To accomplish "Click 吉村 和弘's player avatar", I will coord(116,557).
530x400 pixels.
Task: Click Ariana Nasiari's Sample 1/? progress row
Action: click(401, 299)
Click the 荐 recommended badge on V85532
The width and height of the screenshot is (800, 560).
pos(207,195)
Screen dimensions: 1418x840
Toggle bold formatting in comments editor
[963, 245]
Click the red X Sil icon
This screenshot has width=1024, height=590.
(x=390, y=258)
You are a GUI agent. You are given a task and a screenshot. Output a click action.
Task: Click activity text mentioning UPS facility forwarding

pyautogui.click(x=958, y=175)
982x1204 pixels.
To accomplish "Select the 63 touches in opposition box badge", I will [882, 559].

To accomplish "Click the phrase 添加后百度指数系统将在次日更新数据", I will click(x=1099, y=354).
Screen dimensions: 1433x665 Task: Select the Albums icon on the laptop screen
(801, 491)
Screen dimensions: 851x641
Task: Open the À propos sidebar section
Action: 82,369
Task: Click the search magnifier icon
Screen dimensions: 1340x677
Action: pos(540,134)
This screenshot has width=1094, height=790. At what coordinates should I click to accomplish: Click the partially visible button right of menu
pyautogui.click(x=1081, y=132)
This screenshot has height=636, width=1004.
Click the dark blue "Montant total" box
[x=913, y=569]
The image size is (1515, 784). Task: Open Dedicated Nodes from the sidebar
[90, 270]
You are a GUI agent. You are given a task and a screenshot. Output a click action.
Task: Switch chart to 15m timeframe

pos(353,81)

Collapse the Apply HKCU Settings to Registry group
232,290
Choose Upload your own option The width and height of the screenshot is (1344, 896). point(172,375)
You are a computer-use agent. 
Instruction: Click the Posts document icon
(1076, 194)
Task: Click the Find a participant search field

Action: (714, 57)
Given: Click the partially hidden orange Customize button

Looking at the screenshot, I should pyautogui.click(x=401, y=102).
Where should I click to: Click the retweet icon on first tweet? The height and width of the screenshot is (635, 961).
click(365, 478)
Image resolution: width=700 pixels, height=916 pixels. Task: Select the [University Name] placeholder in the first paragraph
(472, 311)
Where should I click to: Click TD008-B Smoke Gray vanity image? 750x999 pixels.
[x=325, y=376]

▶ [WORK TASK]: Leaving every word in place, retype all of the listing.

▶ [RESPONSE AREA]:
To accomplish "Click 吉村 和弘's player avatar", I will coord(116,557).
530x400 pixels.
Task: Click Ariana Nasiari's Sample 1/? progress row
Action: click(401, 299)
Click the 荐 recommended badge on V85532
The width and height of the screenshot is (800, 560).
pos(207,195)
Screen dimensions: 1418x840
Toggle bold formatting in comments editor
[963, 245]
Click the red X Sil icon
This screenshot has width=1024, height=590.
(x=390, y=258)
You are a GUI agent. You are given a task and a screenshot. Output a click action.
Task: Click activity text mentioning UPS facility forwarding

pyautogui.click(x=958, y=175)
982x1204 pixels.
To accomplish "Select the 63 touches in opposition box badge", I will [882, 559].

To accomplish "Click the phrase 添加后百度指数系统将在次日更新数据", I will click(x=1099, y=354).
Screen dimensions: 1433x665 Task: Select the Albums icon on the laptop screen
(801, 491)
Screen dimensions: 851x641
Task: Open the À propos sidebar section
Action: 82,369
Task: Click the search magnifier icon
Screen dimensions: 1340x677
Action: pos(540,134)
This screenshot has width=1094, height=790. At what coordinates should I click to accomplish: Click the partially visible button right of menu
pyautogui.click(x=1081, y=132)
This screenshot has height=636, width=1004.
Click the dark blue "Montant total" box
[x=913, y=569]
The image size is (1515, 784). Task: Open Dedicated Nodes from the sidebar
[90, 270]
You are a GUI agent. You are given a task and a screenshot. Output a click action.
Task: Switch chart to 15m timeframe

pos(353,81)

Collapse the Apply HKCU Settings to Registry group
232,290
Choose Upload your own option The width and height of the screenshot is (1344, 896). point(172,375)
You are a computer-use agent. 
Instruction: Click the Posts document icon
(1076, 194)
Task: Click the Find a participant search field

Action: (714, 57)
Given: Click the partially hidden orange Customize button

Looking at the screenshot, I should pyautogui.click(x=401, y=102).
Where should I click to: Click the retweet icon on first tweet? The height and width of the screenshot is (635, 961).
click(365, 478)
Image resolution: width=700 pixels, height=916 pixels. Task: Select the [University Name] placeholder in the first paragraph
(472, 311)
Where should I click to: Click TD008-B Smoke Gray vanity image? 750x999 pixels.
[x=325, y=376]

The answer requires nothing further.